Search the data for the string "indicator" and extract every line where it appears.

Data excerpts
=====

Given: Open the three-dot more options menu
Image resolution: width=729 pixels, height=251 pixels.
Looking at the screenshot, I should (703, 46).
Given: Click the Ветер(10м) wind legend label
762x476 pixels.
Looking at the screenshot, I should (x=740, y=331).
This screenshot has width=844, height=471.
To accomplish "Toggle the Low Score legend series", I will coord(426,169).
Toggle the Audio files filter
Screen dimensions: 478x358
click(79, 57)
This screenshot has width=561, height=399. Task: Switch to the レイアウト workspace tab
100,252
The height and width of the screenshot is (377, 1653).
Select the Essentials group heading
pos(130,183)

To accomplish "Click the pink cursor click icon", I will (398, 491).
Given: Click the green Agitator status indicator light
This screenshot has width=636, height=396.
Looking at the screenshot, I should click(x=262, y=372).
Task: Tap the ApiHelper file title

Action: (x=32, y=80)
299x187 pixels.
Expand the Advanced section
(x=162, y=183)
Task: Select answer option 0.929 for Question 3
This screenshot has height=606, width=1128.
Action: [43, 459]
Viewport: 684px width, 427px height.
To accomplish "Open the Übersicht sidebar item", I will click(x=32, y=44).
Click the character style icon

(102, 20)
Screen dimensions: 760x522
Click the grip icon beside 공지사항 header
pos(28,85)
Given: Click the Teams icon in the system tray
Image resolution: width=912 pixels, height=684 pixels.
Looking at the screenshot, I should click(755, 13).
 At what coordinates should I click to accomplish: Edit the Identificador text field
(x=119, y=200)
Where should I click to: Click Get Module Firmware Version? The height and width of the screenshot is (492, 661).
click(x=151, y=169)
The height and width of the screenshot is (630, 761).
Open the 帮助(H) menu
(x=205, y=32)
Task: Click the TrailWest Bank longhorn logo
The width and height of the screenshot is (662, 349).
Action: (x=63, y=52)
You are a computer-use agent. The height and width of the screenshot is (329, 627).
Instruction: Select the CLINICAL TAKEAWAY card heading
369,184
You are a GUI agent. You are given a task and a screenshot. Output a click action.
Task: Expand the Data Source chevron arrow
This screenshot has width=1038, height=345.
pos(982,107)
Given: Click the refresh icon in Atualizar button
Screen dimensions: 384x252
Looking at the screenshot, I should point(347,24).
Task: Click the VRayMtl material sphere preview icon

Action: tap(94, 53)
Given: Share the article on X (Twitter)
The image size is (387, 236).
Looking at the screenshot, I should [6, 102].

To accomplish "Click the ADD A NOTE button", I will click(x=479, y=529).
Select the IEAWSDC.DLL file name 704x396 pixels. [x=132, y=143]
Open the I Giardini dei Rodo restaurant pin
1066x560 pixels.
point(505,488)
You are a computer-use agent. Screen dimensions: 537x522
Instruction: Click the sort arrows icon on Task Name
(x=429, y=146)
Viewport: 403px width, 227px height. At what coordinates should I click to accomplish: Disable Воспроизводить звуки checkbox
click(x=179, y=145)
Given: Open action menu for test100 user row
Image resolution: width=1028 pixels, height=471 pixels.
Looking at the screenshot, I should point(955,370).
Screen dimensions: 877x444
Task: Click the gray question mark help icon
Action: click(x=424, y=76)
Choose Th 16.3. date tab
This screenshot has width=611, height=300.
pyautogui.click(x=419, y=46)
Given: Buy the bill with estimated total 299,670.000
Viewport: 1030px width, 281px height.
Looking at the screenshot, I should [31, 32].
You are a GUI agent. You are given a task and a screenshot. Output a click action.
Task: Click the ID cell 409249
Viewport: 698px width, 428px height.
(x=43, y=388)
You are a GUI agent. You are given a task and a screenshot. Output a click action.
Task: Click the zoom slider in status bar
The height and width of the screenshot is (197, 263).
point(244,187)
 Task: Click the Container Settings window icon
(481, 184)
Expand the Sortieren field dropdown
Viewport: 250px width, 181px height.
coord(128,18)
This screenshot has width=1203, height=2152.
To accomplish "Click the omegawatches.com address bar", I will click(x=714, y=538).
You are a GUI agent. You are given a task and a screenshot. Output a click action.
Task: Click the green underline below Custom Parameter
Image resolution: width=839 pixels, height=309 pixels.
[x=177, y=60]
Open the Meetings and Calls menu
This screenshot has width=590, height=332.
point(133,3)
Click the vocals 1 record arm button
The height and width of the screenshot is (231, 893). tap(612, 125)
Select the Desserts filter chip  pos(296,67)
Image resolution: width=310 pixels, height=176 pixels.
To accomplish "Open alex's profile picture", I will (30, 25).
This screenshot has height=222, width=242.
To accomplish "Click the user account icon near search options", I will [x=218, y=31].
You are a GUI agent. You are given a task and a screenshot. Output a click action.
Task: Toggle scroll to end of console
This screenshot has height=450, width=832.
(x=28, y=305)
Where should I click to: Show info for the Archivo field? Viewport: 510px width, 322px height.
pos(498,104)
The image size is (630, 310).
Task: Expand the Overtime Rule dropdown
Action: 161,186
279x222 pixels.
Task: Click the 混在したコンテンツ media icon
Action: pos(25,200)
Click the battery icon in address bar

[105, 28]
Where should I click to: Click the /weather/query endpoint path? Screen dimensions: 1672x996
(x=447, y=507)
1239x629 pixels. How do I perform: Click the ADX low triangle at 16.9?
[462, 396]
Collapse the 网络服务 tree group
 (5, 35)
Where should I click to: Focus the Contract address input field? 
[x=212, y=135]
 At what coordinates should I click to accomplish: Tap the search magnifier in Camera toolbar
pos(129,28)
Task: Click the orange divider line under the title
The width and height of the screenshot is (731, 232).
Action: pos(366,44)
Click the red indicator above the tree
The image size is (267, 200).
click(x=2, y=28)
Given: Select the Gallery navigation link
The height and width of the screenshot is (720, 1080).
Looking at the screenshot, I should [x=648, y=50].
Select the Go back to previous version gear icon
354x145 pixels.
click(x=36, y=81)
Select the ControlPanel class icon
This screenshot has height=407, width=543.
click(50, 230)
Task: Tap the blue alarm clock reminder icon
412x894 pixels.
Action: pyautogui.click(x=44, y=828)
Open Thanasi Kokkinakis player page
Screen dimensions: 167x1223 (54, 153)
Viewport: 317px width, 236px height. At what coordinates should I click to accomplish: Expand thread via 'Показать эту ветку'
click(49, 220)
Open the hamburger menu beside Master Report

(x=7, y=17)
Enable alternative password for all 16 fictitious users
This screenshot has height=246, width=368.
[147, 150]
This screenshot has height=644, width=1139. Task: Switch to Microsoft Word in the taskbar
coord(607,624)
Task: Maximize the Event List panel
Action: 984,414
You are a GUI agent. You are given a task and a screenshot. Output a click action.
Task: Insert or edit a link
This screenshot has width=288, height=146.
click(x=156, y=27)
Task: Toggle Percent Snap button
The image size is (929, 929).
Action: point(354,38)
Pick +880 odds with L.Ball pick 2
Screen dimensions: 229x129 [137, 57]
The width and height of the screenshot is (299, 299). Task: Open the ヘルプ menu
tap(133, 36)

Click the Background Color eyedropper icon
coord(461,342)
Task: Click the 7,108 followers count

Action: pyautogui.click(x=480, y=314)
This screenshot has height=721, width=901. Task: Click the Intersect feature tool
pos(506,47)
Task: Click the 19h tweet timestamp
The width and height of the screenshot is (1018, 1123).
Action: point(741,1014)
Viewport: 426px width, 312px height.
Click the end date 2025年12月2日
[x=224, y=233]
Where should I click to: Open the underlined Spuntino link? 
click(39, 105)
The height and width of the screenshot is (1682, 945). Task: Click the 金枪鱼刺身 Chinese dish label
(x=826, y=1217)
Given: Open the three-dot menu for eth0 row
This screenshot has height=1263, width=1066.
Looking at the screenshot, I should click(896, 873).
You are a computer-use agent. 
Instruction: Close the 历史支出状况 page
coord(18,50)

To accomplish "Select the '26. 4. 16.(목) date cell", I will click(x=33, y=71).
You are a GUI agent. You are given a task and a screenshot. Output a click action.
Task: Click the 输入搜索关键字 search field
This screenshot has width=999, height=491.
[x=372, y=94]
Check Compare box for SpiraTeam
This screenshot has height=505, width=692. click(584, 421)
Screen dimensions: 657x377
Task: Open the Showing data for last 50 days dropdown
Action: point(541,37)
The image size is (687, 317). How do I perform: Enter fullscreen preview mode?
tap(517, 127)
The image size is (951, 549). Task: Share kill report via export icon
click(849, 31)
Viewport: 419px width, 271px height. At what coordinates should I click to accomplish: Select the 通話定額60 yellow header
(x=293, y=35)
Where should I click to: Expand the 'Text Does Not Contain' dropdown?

=====

* PROBLEM SOLUTION
Given: Click the green Agitator status indicator light
Click the red indicator above the tree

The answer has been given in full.